Gillespie was directed to Nikumaroro by two Earhart buffs, Thomas Gannon and Thomas Willi. The pair had studied the techniques of navigating by the sun and stars that Earhart used and became convinced that the 39-year-old flier and her navigator, Fred Noonan, ran out of fuel and crash-landed on the Hat coral reef surrounding Nikumaroro. Gillespie thinks that on the afternoon of July 2, Earhart and Noonan began sending radio distress calls from the reef at two-hour intervals. Ham-radio operators on the West Coast of the United States as well as a British cruiser in the South Seas received the signals, but their source was never determined.
Gillespie has pieced together a hypothetical scenario to support his evidence. “Earhart and her navigator would have set up a camp on the beach and waited for help,” says Gillespie, who further speculates that the plane began shifting off the reef, so Noonan unscrewed the box, which held his navigational books, and brought it ashore. “Normal tide cycles tend to suck things off that reef,” says Gillespie. He believes that the plane is submerged in from 1,000 to 2,000 feet of water off Nikumaroro. A week after Earhart’s aircraft disappeared, a search plane scanned the island from the air. Seeing no plane, it flew on. “There’s no fresh water there,” says Gillespie, who thinks the pair eventually died of thirst.
Gillespie’s vocation was prompted by a lifetime spent around airplanes. Raised in Fulton, N.Y., he was taught to fly at 16 by his father, a World War II pilot. After graduating from the State University of New York at Oswego, Gillespie served in the Army for three years. In 1971 an aviation accident changed his life. As he watched, four of his friends were killed in a six-plane midair collision during an air race in Cape May, N.J. “Airplanes had never done anything bad to me before,” says Gillespie. “Suddenly they were taking people away.”
Gillespie became an aviation accident investigator for an insurance company, but in 1984 changes in the industry and his divorce persuaded him to try something new. He and his brother began investigating unsolved historic crashes.

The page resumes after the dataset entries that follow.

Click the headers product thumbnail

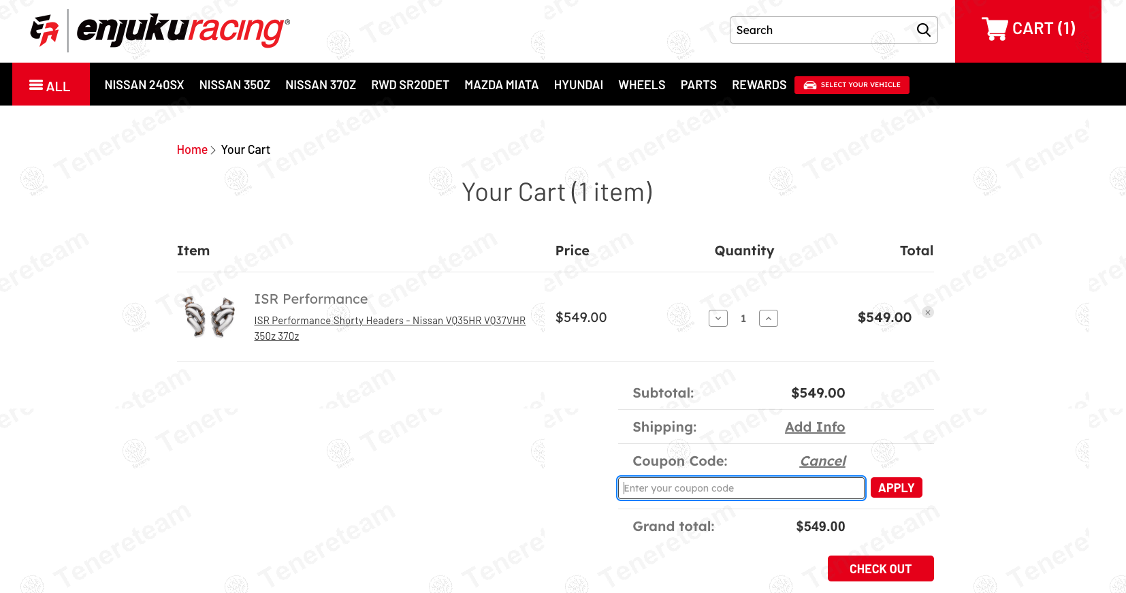pyautogui.click(x=210, y=317)
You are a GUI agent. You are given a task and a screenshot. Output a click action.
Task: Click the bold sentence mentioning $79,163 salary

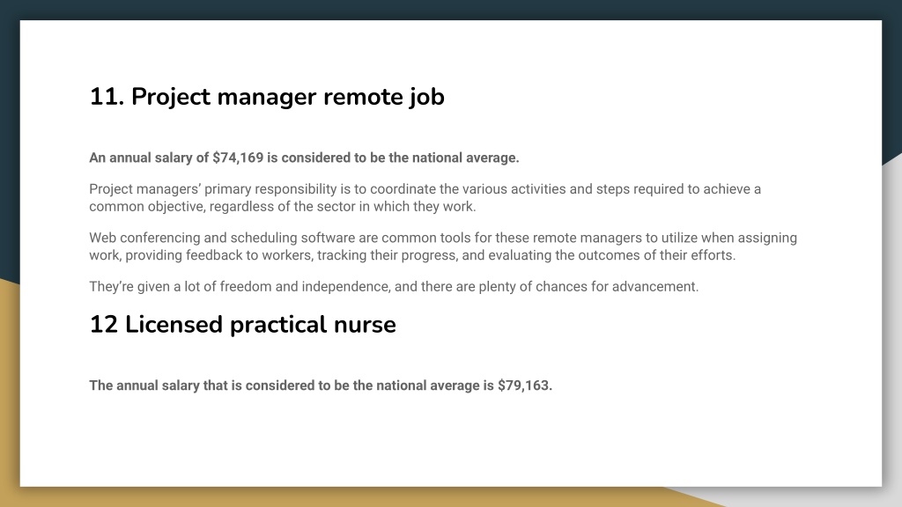[321, 386]
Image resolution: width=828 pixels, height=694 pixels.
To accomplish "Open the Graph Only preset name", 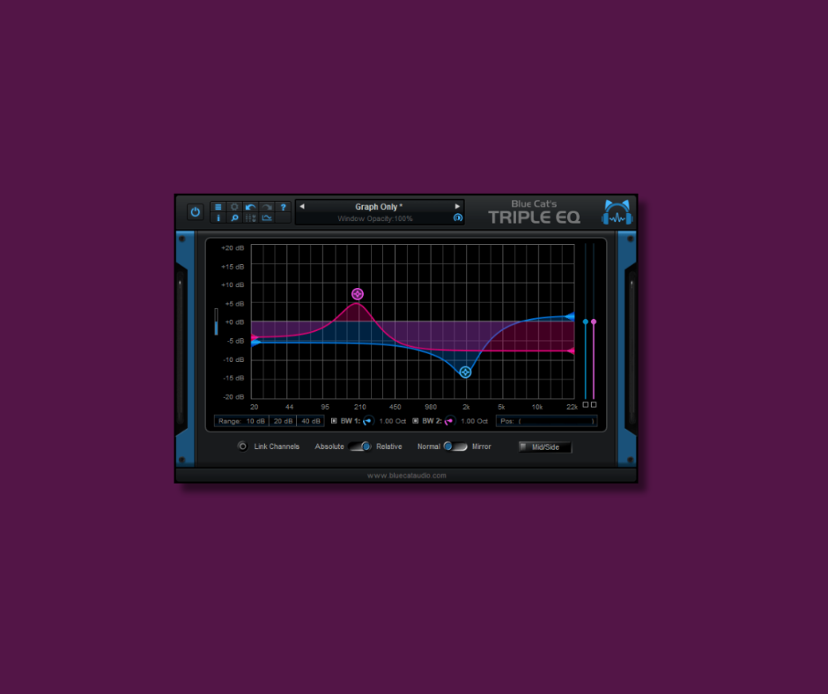I will click(379, 206).
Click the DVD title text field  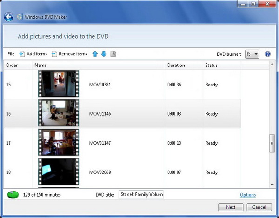141,195
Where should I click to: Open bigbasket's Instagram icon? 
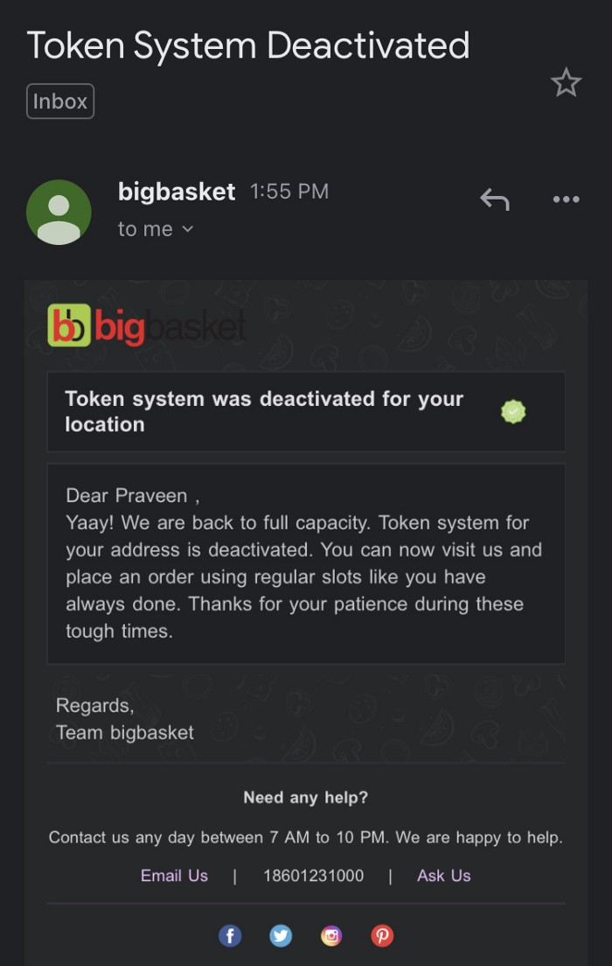point(331,936)
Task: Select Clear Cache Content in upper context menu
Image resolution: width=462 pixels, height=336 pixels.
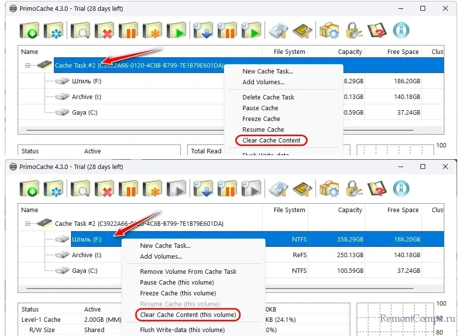Action: coord(271,141)
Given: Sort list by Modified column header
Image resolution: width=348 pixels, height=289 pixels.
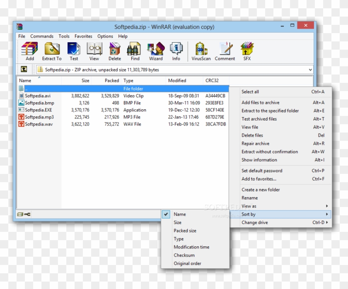Looking at the screenshot, I should click(x=177, y=81).
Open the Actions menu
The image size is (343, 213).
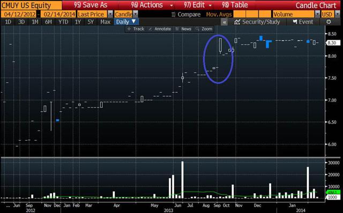[152, 5]
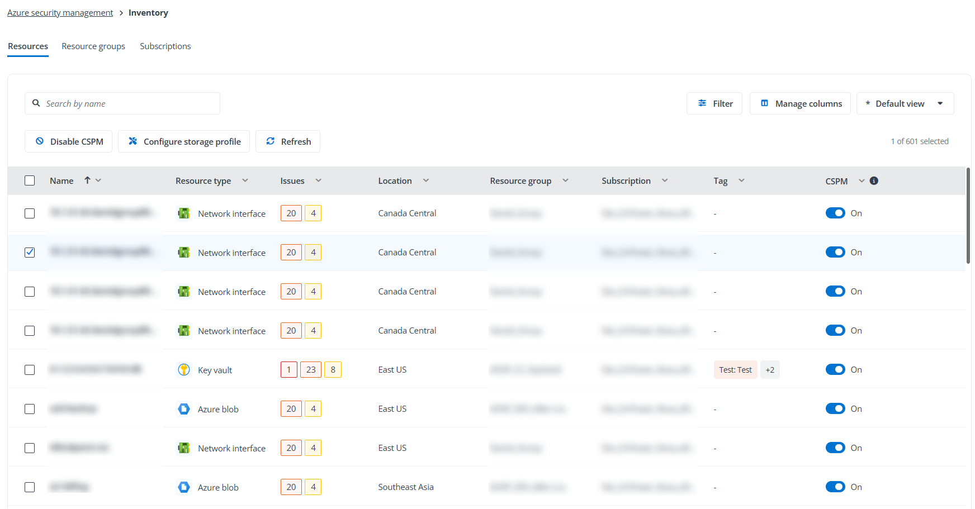This screenshot has width=975, height=509.
Task: Click the Key vault resource icon
Action: 184,369
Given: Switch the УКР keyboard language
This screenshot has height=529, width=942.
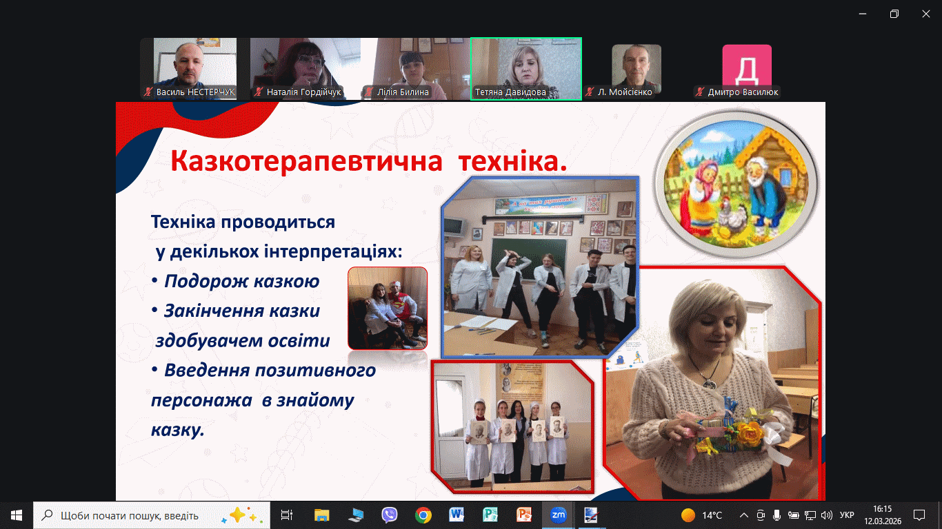Looking at the screenshot, I should click(848, 515).
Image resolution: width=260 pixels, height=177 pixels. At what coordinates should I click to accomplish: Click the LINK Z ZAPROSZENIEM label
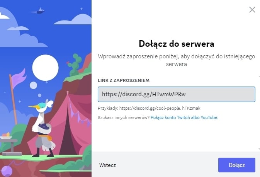coord(124,80)
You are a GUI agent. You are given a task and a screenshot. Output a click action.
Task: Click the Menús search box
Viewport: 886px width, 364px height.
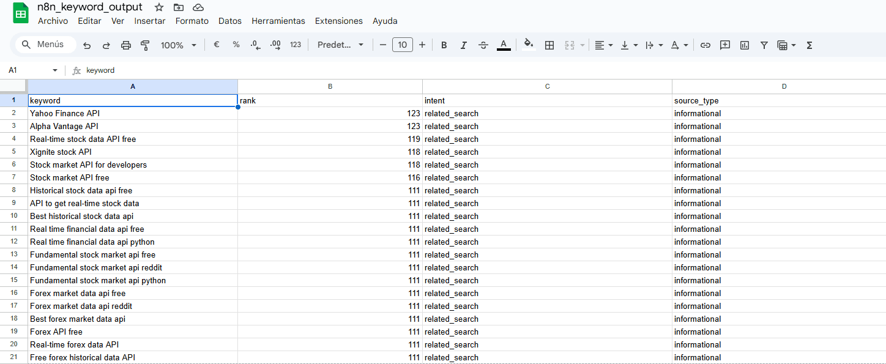pyautogui.click(x=45, y=45)
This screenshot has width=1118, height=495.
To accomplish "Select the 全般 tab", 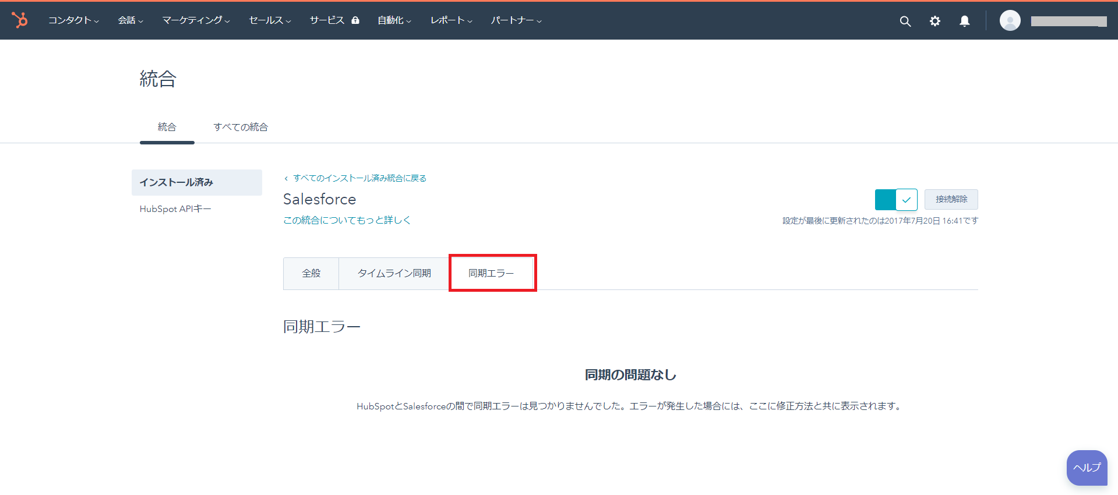I will (311, 273).
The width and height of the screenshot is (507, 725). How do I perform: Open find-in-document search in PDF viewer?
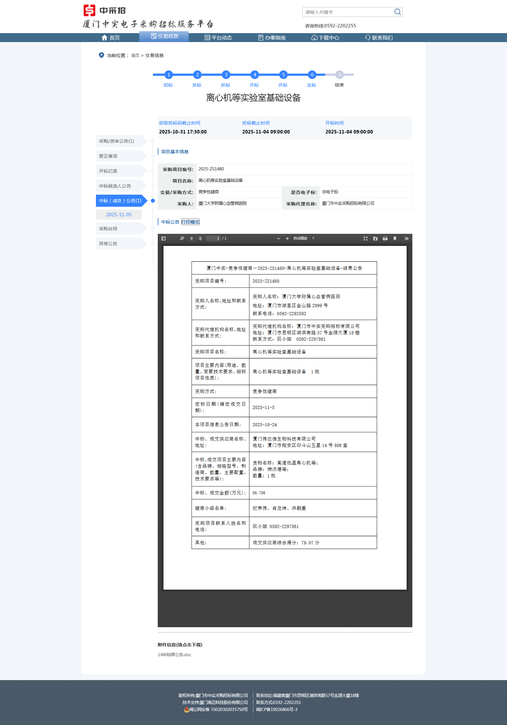182,239
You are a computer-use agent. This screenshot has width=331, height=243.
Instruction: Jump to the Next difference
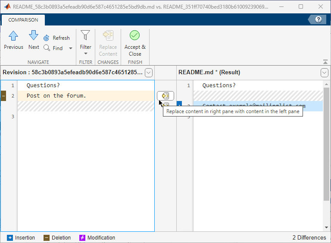(34, 36)
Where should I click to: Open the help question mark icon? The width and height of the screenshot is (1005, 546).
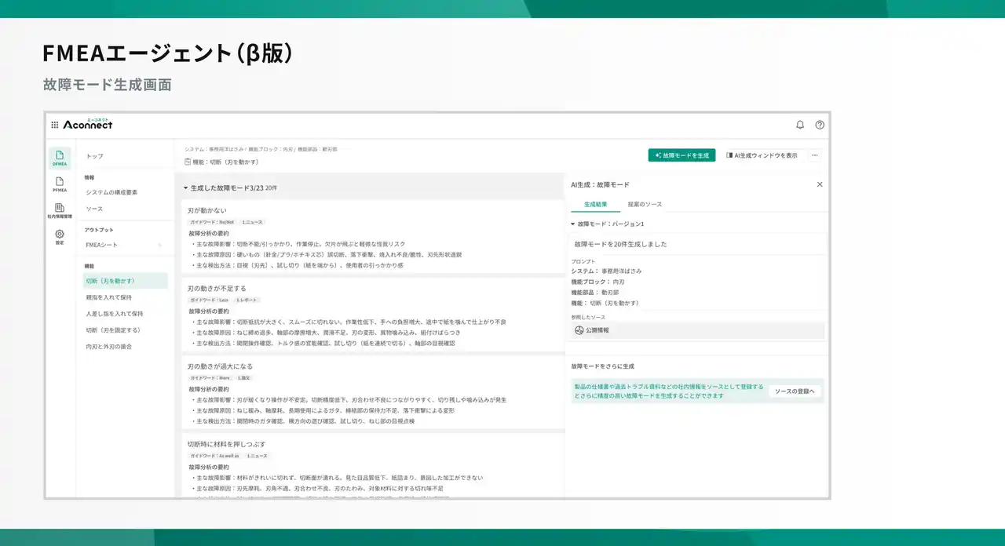(820, 125)
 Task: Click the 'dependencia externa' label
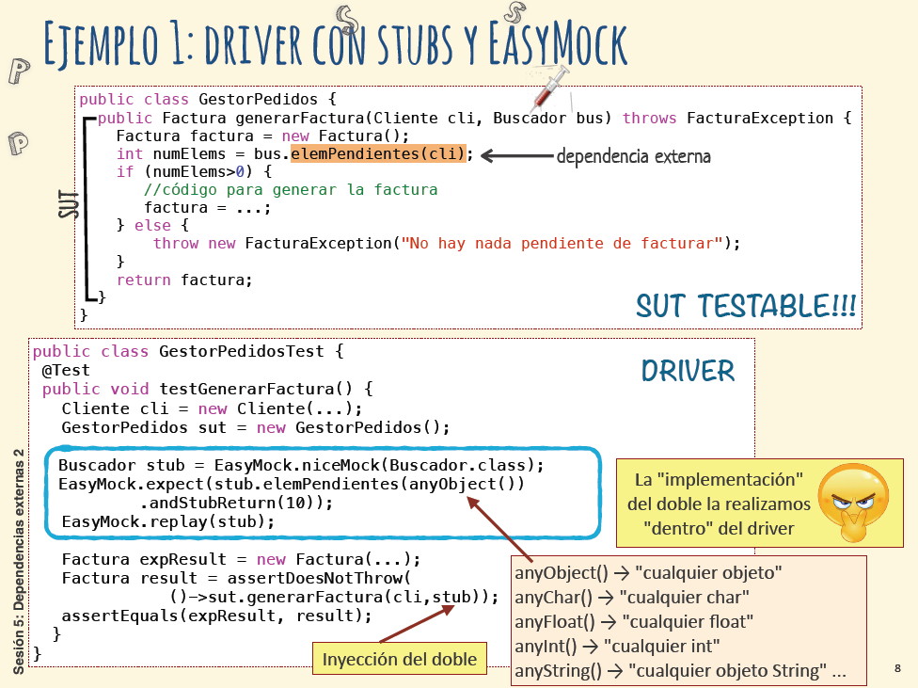[x=633, y=156]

Three months later Gillespie met Patricia Thrasher, a Virginia businesswoman; the two are now married and living in Wilmington. Del., where they founded TIGHAR in 1985. Since then, the 700-member organization has investigated eight missing-plane mysteries and claims to have solved six of them. “Frankly, the romance [of this work] goes away in 20 minutes,” says Gillespie. “For every triumph, there are dozens of crushing disappointments and dead ends.”
Gillespie and Thrasher, 37, are hoping to raise $368,000 for a return to Nikumaroro next fall to search for more conclusive evidence, including Earhart’s plane. “It’s always very tempting to fall in love with a hypothesis. We’ve worked very hard at not being excited.” says an excited Thrasher. “Realistically,” says Gillespie, “my reaction to all this is, ‘Oh, s—-, that thing better be there.’ ”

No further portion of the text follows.